- THE REQUEST:
Please revise the material below, replacing "conversation starter" with "suggested prompt" and leaving all else unchanged.

- EXERCISE DATA:
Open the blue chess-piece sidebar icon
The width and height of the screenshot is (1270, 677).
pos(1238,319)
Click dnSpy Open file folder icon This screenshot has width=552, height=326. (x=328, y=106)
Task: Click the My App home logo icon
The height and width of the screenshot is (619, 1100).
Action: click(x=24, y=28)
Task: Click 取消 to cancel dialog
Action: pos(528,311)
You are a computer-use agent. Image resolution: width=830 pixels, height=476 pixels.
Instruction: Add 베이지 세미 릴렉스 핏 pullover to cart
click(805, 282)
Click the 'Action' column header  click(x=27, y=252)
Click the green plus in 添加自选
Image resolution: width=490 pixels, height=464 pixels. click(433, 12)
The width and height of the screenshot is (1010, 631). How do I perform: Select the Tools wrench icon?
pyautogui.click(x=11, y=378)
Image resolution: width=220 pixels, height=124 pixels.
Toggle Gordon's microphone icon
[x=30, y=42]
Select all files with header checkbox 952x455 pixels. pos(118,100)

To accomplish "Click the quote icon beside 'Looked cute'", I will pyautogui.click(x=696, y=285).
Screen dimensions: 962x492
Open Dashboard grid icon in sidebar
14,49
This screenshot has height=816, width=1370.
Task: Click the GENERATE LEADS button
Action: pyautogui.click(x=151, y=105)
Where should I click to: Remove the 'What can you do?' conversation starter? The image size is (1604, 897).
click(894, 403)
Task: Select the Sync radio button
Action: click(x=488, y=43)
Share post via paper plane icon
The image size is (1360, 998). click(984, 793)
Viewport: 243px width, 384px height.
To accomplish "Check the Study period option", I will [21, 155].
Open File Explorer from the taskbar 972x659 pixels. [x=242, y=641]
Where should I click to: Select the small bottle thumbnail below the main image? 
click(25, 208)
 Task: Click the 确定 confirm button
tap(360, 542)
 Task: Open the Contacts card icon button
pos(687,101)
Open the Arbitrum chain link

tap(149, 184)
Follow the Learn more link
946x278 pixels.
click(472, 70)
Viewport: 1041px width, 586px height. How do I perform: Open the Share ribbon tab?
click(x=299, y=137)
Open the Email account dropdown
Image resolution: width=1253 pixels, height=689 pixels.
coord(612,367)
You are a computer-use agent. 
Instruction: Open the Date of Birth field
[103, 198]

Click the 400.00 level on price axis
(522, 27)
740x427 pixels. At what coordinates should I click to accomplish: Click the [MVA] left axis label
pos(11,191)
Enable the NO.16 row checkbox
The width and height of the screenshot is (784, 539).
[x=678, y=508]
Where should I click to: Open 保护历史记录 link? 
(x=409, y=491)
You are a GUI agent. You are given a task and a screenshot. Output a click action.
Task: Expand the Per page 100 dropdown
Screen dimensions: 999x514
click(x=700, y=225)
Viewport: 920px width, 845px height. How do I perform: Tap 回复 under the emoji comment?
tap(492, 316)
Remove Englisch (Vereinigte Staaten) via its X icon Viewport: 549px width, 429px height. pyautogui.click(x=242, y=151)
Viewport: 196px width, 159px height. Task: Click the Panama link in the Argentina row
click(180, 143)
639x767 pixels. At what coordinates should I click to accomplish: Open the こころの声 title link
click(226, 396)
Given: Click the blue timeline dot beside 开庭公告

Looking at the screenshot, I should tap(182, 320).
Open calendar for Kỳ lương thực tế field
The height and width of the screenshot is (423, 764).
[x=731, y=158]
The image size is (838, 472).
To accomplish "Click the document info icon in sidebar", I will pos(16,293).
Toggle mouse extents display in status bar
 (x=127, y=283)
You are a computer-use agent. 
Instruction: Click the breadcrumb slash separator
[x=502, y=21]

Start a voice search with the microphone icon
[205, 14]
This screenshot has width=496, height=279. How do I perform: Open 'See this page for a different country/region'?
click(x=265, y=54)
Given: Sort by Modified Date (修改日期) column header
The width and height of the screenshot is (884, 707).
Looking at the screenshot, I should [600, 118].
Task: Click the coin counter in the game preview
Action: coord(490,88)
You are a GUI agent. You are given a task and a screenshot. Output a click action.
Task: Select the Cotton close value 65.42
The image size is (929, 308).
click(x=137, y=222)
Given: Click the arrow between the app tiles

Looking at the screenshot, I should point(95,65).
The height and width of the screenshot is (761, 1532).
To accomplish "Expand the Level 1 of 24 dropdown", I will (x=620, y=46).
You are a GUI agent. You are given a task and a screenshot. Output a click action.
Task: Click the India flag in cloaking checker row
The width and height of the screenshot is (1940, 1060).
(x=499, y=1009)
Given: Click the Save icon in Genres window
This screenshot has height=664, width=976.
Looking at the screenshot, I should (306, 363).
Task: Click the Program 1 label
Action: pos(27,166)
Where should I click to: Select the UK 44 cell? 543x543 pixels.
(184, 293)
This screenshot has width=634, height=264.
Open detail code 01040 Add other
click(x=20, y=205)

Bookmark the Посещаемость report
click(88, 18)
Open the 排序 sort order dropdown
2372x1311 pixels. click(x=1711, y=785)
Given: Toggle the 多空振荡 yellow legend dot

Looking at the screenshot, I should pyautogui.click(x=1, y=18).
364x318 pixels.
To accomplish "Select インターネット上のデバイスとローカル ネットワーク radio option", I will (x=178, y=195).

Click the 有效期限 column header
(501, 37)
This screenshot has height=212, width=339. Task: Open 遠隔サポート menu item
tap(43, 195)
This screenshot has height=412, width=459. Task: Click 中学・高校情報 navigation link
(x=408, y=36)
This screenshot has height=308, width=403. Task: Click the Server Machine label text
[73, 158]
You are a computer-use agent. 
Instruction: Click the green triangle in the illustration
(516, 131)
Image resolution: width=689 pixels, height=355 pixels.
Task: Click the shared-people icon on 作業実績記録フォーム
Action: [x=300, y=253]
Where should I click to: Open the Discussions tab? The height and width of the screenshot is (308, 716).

- RESULT:
Open the blue chess-piece sidebar icon
The width and height of the screenshot is (1270, 677).
pos(1238,319)
Click dnSpy Open file folder icon This screenshot has width=552, height=326. (x=328, y=106)
Task: Click the My App home logo icon
The height and width of the screenshot is (619, 1100).
Action: click(x=24, y=28)
Task: Click 取消 to cancel dialog
Action: pos(528,311)
You are a computer-use agent. Image resolution: width=830 pixels, height=476 pixels.
Instruction: Add 베이지 세미 릴렉스 핏 pullover to cart
click(805, 282)
Click the 'Action' column header  click(x=27, y=252)
Click the green plus in 添加自选
Image resolution: width=490 pixels, height=464 pixels. click(433, 12)
The width and height of the screenshot is (1010, 631). How do I perform: Select the Tools wrench icon?
pyautogui.click(x=11, y=378)
Image resolution: width=220 pixels, height=124 pixels.
Toggle Gordon's microphone icon
[x=30, y=42]
Select all files with header checkbox 952x455 pixels. pos(118,100)

To accomplish "Click the quote icon beside 'Looked cute'", I will pyautogui.click(x=696, y=285).
Screen dimensions: 962x492
Open Dashboard grid icon in sidebar
14,49
This screenshot has height=816, width=1370.
Task: Click the GENERATE LEADS button
Action: pyautogui.click(x=151, y=105)
Where should I click to: Remove the 'What can you do?' suggested prompt? The image size is (1604, 897).
click(894, 403)
Task: Select the Sync radio button
Action: click(x=488, y=43)
Share post via paper plane icon
The image size is (1360, 998). click(984, 793)
Viewport: 243px width, 384px height.
To accomplish "Check the Study period option", I will [21, 155].
Open File Explorer from the taskbar 972x659 pixels. [x=242, y=641]
Where should I click to: Select the small bottle thumbnail below the main image? 
click(25, 208)
 Task: Click the 确定 confirm button
tap(360, 542)
 Task: Open the Contacts card icon button
pos(687,101)
Open the Arbitrum chain link

tap(149, 184)
Follow the Learn more link
946x278 pixels.
click(472, 70)
Viewport: 1041px width, 586px height. How do I perform: Open the Share ribbon tab?
click(x=299, y=137)
Open the Email account dropdown
Image resolution: width=1253 pixels, height=689 pixels.
coord(612,367)
You are a computer-use agent. 
Instruction: Open the Date of Birth field
[103, 198]

Click the 400.00 level on price axis
(522, 27)
740x427 pixels. At what coordinates should I click to accomplish: Click the [MVA] left axis label
pos(11,191)
Enable the NO.16 row checkbox
The width and height of the screenshot is (784, 539).
[x=678, y=508]
Where should I click to: Open 保护历史记录 link? 
(x=409, y=491)
You are a GUI agent. You are given a task and a screenshot. Output a click action.
Task: Expand the Per page 100 dropdown
Screen dimensions: 999x514
click(x=700, y=225)
Viewport: 920px width, 845px height. How do I perform: Tap 回复 under the emoji comment?
tap(492, 316)
Remove Englisch (Vereinigte Staaten) via its X icon Viewport: 549px width, 429px height. pyautogui.click(x=242, y=151)
Viewport: 196px width, 159px height. Task: Click the Panama link in the Argentina row
click(180, 143)
639x767 pixels. At what coordinates should I click to accomplish: Open the こころの声 title link
click(226, 396)
Given: Click the blue timeline dot beside 开庭公告

Looking at the screenshot, I should tap(182, 320).
Open calendar for Kỳ lương thực tế field
The height and width of the screenshot is (423, 764).
[x=731, y=158]
The image size is (838, 472).
To accomplish "Click the document info icon in sidebar", I will pos(16,293).
Toggle mouse extents display in status bar
 (x=127, y=283)
You are a computer-use agent. 
Instruction: Click the breadcrumb slash separator
[x=502, y=21]

Start a voice search with the microphone icon
[205, 14]
This screenshot has width=496, height=279. How do I perform: Open 'See this page for a different country/region'?
click(x=265, y=54)
Given: Sort by Modified Date (修改日期) column header
The width and height of the screenshot is (884, 707).
Looking at the screenshot, I should [600, 118].
Task: Click the coin counter in the game preview
Action: coord(490,88)
You are a GUI agent. You are given a task and a screenshot. Output a click action.
Task: Select the Cotton close value 65.42
The image size is (929, 308).
click(x=137, y=222)
Given: Click the arrow between the app tiles

Looking at the screenshot, I should point(95,65).
The height and width of the screenshot is (761, 1532).
To accomplish "Expand the Level 1 of 24 dropdown", I will (x=620, y=46).
You are a GUI agent. You are given a task and a screenshot. Output a click action.
Task: Click the India flag in cloaking checker row
The width and height of the screenshot is (1940, 1060).
(x=499, y=1009)
Given: Click the Save icon in Genres window
This screenshot has height=664, width=976.
Looking at the screenshot, I should (306, 363).
Task: Click the Program 1 label
Action: pos(27,166)
Where should I click to: Select the UK 44 cell? 543x543 pixels.
(184, 293)
This screenshot has width=634, height=264.
Open detail code 01040 Add other
click(x=20, y=205)

Bookmark the Посещаемость report
click(88, 18)
Open the 排序 sort order dropdown
2372x1311 pixels. click(x=1711, y=785)
Given: Toggle the 多空振荡 yellow legend dot

Looking at the screenshot, I should pyautogui.click(x=1, y=18).
364x318 pixels.
To accomplish "Select インターネット上のデバイスとローカル ネットワーク radio option", I will (x=178, y=195).

Click the 有效期限 column header
(501, 37)
This screenshot has height=212, width=339. Task: Open 遠隔サポート menu item
tap(43, 195)
This screenshot has height=412, width=459. Task: Click 中学・高校情報 navigation link
(x=408, y=36)
This screenshot has height=308, width=403. Task: Click the Server Machine label text
[73, 158]
You are a computer-use agent. 
Instruction: Click the green triangle in the illustration
(516, 131)
Image resolution: width=689 pixels, height=355 pixels.
Task: Click the shared-people icon on 作業実績記録フォーム
Action: [x=300, y=253]
Where should I click to: Open the Discussions tab? The height and width of the screenshot is (308, 716).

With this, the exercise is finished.